Grãos de diversos tipos, sabores e cores, maltados ou não. Um verdadeiro quebra cabeça.

São necessários muitos grãos para fazer uma cerveja. Não somente em quantidade de grãos, mas também nos seus mais variados “tipos”. Embora a grande maioria das cervejas ditas artesanais ou especiais sejam produzidas com malte de cevada apenas – o que teoricamente é apenas um grão – a grande variedade de tipos, neste caso, “pontos de malteação” transforma uma simples cerveja em um belo quebra cabeças de grãos.

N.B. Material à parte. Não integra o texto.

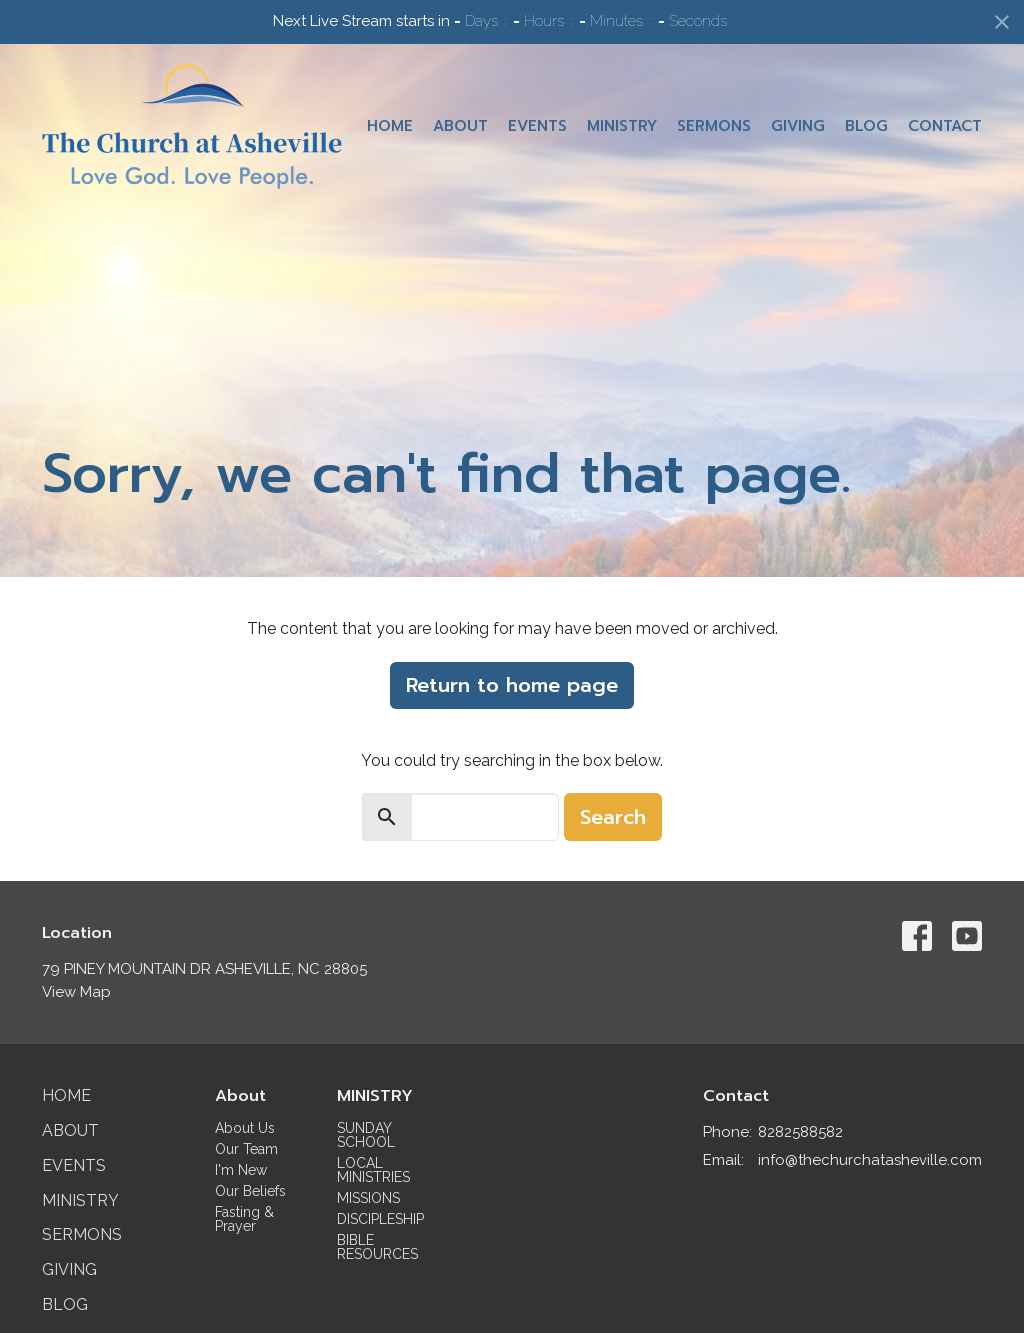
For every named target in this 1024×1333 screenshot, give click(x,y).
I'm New (241, 1170)
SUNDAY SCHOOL (366, 1135)
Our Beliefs (250, 1191)
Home (390, 126)
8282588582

O processo de malteação permitiu ao mestre cervejeiro utilizar os grãos em diferentes pontos de torra e composição de açúcares (se você não sabe o que é isso, confira o post da química da cerveja aqui). O domínio da técnica de malteação resultou na introdução de vários estilos novos de cerveja, pois permitiu que o mestre cervejeiro escolhesse o ponto de torra do grão influenciando no sabor e cor das cervejas. Por exemplo, era impossível fazer uma pilsen clarinha antes do avanço da malteação, pois a falta de controle na torra resultava em grãos de torra escura. Mesmo uma Red Ale não era possível. Sabores “novos” foram introduzidos: “pão”, caramelo, cereais, antes eram de difícil percepção. Pense em uma Stout ou Porter e no sabor que a torra dá a estes estilos: é bem marcante.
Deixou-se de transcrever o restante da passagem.